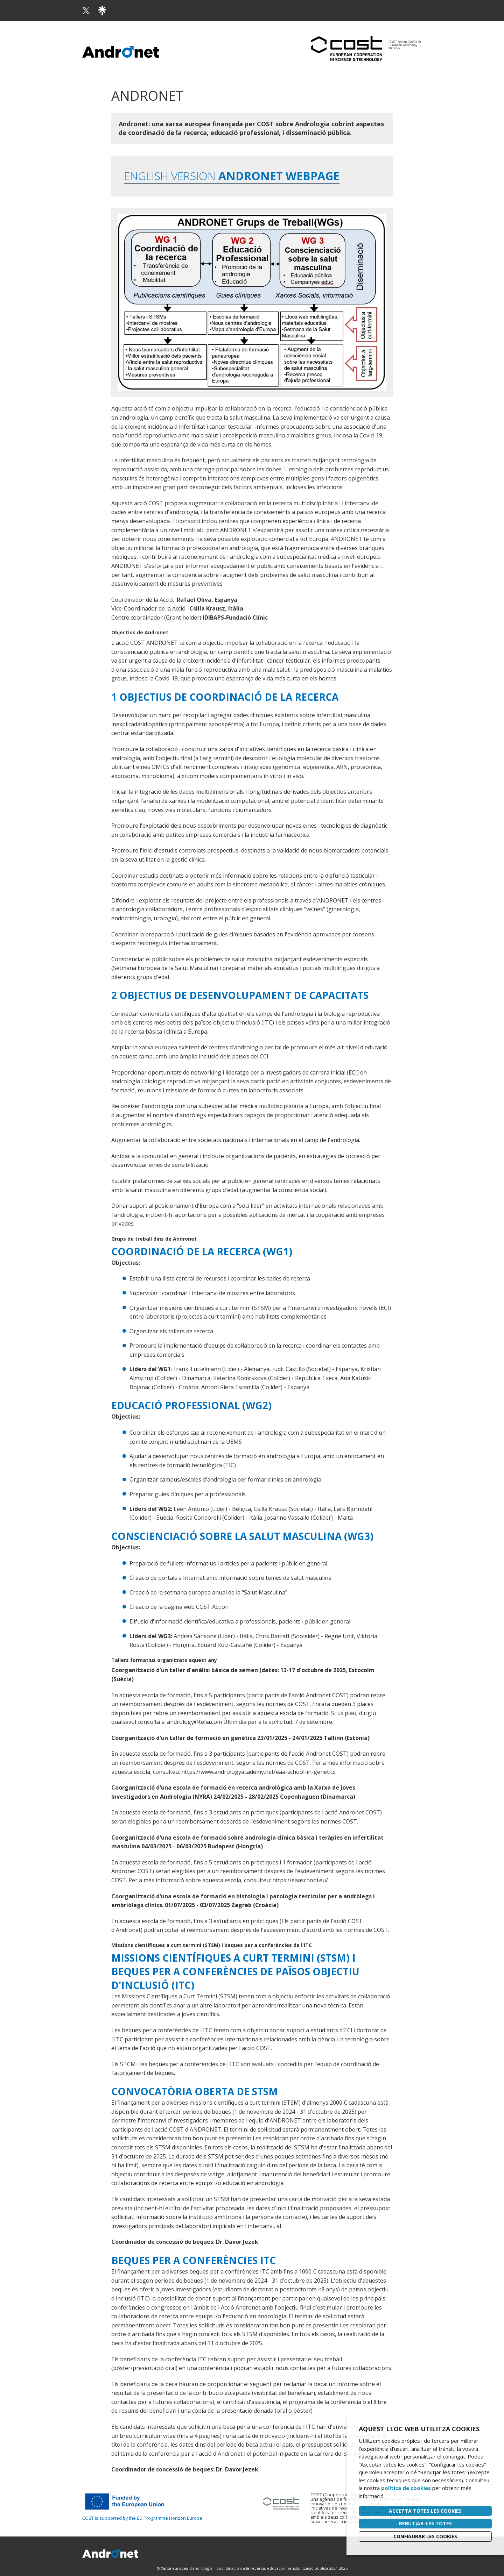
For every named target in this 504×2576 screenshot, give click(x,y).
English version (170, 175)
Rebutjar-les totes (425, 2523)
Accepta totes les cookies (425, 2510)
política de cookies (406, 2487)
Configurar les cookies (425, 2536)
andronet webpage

——

**Exercise**:
Copy the data above word for word, leaving out the picture.

**Answer**:
For every named target in this 504×2576 screenshot, give click(x,y).
English version (170, 175)
Rebutjar-les totes (425, 2523)
Accepta totes les cookies (425, 2510)
política de cookies (406, 2487)
Configurar les cookies (425, 2536)
andronet webpage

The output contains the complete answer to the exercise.